Tale realizzazione può avvenire con l’utilizzo di “parole di potenza” (mantra) e attraverso tecniche di risveglio dei punti energetici fisicamente presenti nei corpi (i sette chakra).

Aurobindo accoglie l’impostazione tantrica della Shakti quale Forza-Realizzatrice involuta nella materia, aspetto della Volontà Divina; condivide il metodo e la via tantrica della realizzazione spirituale attraverso il lavoro nel corpo e nella materia e il non ritrarsi dall’azione.

“Osserviamo innanzitutto che esiste tuttora in India un notevole sistema yogico che è per sua natura sintetico e parte da un grande principio centrale della Natura, da una grande forza dinamica della natura; ma si tratta di uno yoga distinto, non di una sintesi di altre scuole. Questo sistema è la via del tantra…

… Anche la sua duplice visione tra i sentieri della mano destra e della mano sinistra, Dakshina Marga e Vama Marga, trovò origine in una sicura e profonda intuizione. Nell’antico senso simbolico dei termini Dakshina e Vama, si trattava della distinzione tra la via della Conoscenza e la via dell’Ananda, la Natura dell’uomo che si liberava attraverso un esatto discernimento dei poteri e delle attività delle proprie energie, elementi e potenzialità e la Natura nell’uomo che si liberava attraverso invece la gioiosa accettazione dei poteri e delle attività delle proprie energie, elementi e potenzialità. Ma in entrambe le vie vi fu alla fine un oscurarsi dei principi, una deformazione simbolica e una caduta.

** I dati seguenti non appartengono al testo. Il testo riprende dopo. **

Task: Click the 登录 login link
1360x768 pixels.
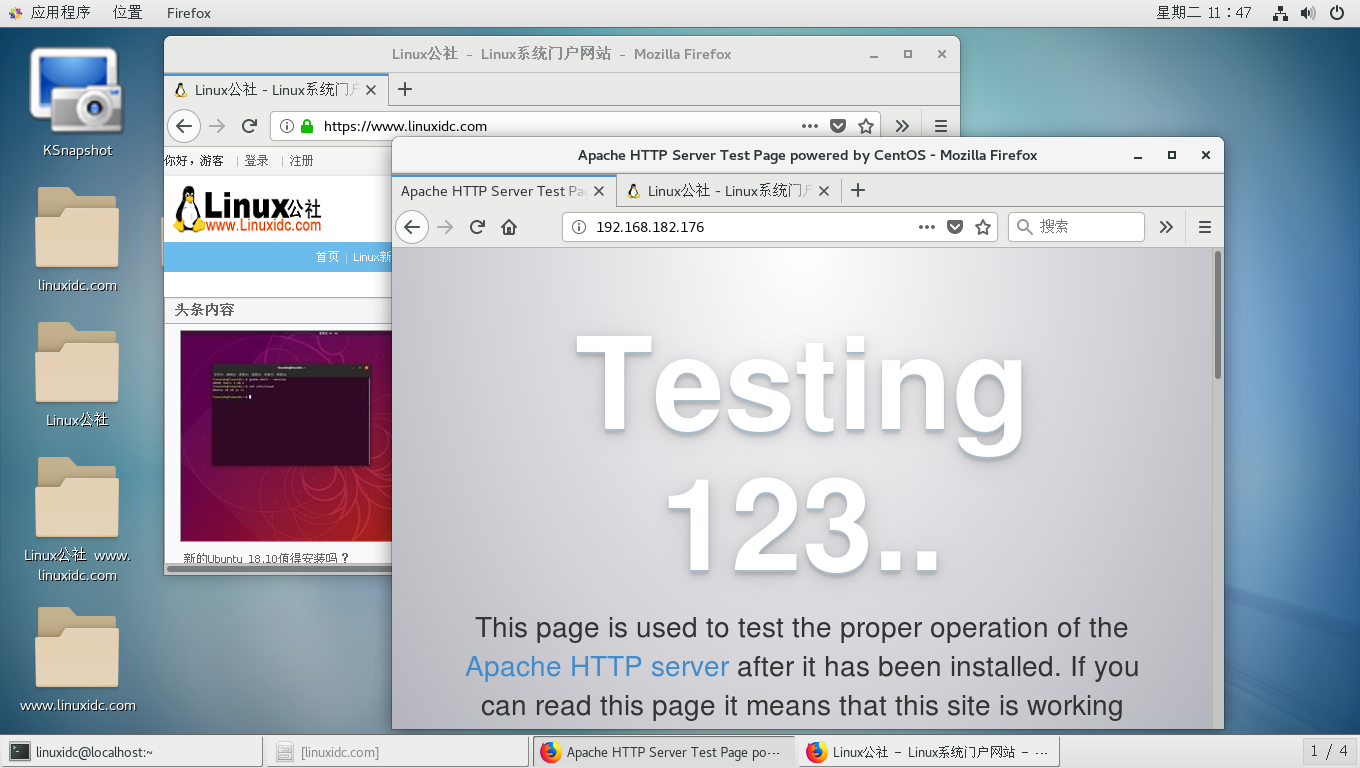Action: [x=257, y=160]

Se comunque abbandoniamo anche qui i metodi e le pratiche attuali e ricerchiamo il principio centrale, troviamo come prima cosa il fatto che il Tantra si differenzia espressamente dai metodi yoga di tipo vedico. In un certo senso, tutte le scuole che abbiamo fin qui esaminato sono vedantiche nella loro concezione; la loro forza è nella Conoscenza, il loro metodo è nella Conoscenza sebbene essa non sia sempre discernimento attraverso l’intelletto ma possa invece essere Conoscenza del cuore espressa nell’amore e nella fede o Conoscenza della volontà che si sviluppa attraverso l’azione. In tutte il Signore dello yoga è il Purusha, l’anima consapevole che conosce, osserva, attrae, dirige. Ma nel Tantra è piuttosto PraKriti, l’Anima-Natura, l’Energia, la Forza-Volontà esecutrice dell’Universo.

Fu scoprendo ed applicando i segreti più intimi di questa Forza-Volontà, il suo metodo, il suo Tantra, che lo yoga tantrico perseguì gli scopi della sua disciplina, conoscenza profonda, perfezione, liberazione, beatitudine.

Invece di ritirarsi di fronte alla Natura manifestata, e alle sue difficoltà, egli le affrontò, se ne impadronì e le vinse. …

… Abbiamo in questa concezione tantrica centrale un aspetto della verità, l’adorazione dell’Energia, della Shakti, come sola forza effettuale per ogni realizzazione. Cogliamo l’altro estremo della concezione vedantica della Shakti come potere illusionistico e nella ricerca del silenzioso e immobile Purusha come mezzo di liberazione dagli inganni prodotti dall’energia creatrice. Ma nella concezione integrale l’Anima integrale, l’Anima Conscia rappresenta il Signore, l’Anima-Natura la sua Energia esecutrice. Il Purusha è della natura di Sat, conscia autoesistenza pura ed infinita; Shakti o Prakriti sono della natura di Chit, il potere della conscia autoesistenza pura ed infinita del Purusha. La relazione tra i due si trova tra i poli del riposo e dell’azione. Quando l’energia è assorbita nella beatitudine del conscio autoesistere, c’è riposo; quanto il Purusha si espande nell’azione della sua energia, c’è attività, creazione e gioia o Ananda del divenire.” Sri Aurobindo “Sintesi dello yoga”

 

LO YOGA INTEGRALE

“Per trasformazione non intendo qualche cambiamento della natura, non intendo, per esempio, santità o perfezione etica o siddhi yogiche (come quelle tantriche) o un corpo trascendentale (cinmaya). Uso trasformazione in un senso speciale, quello di un cambiamento di coscienza radicale e completo, di un certo genere particolare, concepito in modo da determinare un potente e sicuro passo avanti nell’evoluzione spirituale dell’essere, di pipo più grande e superiore, di una portata e completezza più vaste di ciò che si è verificato quando un essere mentalizzato è apparso per la prima volta in un mondo animale vitale e materiale. Se avviene qualcosa di minore o se non si crea almeno un reale inizio su questa base, un progresso fondamentale verso questo compimento, allora il mio scopo non è raggiunto. Una realizzazione parziale, qualcosa di mescolato e inconcludente, non soddisfa ciò che io chiedo alla vita e allo yoga.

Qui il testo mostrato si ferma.